(Stated task):
Rewrite the records below as a JSON list of strings with one string per line, dropping any blank lines and leaving the pictures out of the answer.

● ● ● ● ● ● ●

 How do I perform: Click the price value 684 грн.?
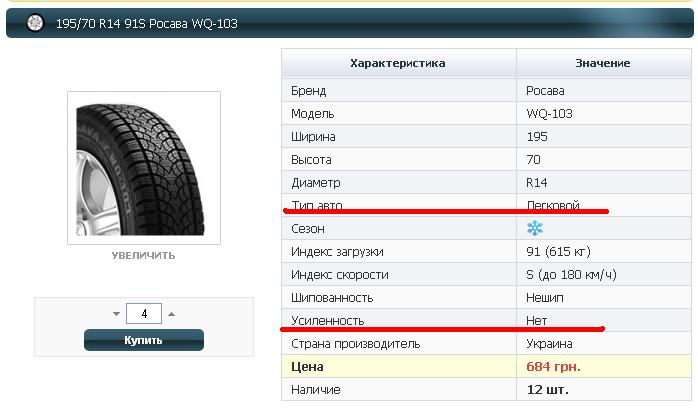pyautogui.click(x=553, y=367)
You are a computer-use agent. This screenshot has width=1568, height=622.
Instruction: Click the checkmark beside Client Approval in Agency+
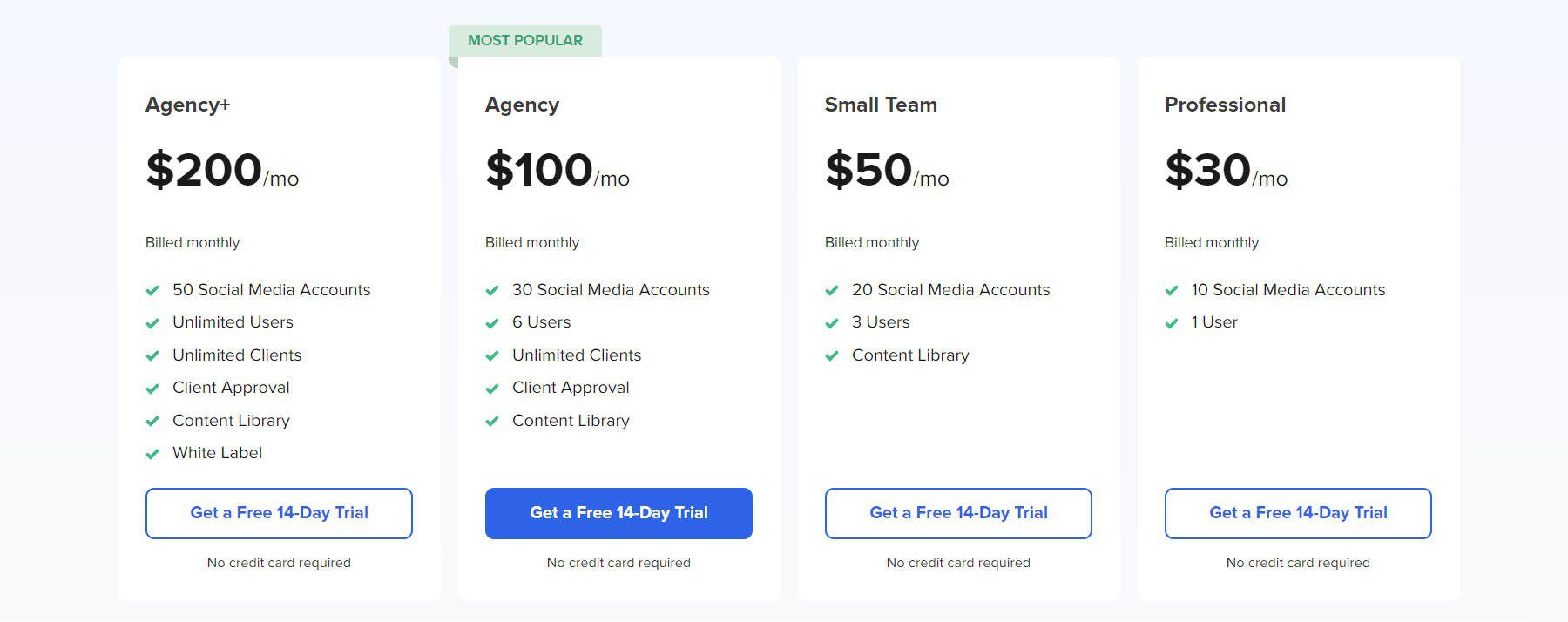152,387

● ● ● ● ● ● ●

(Output below):
[
  " How do I perform: Click the price value 684 грн.?",
  "pyautogui.click(x=553, y=367)",
  "You are a computer-use agent. This screenshot has width=1568, height=622.",
  "Instruction: Click the checkmark beside Client Approval in Agency+",
  "152,387"
]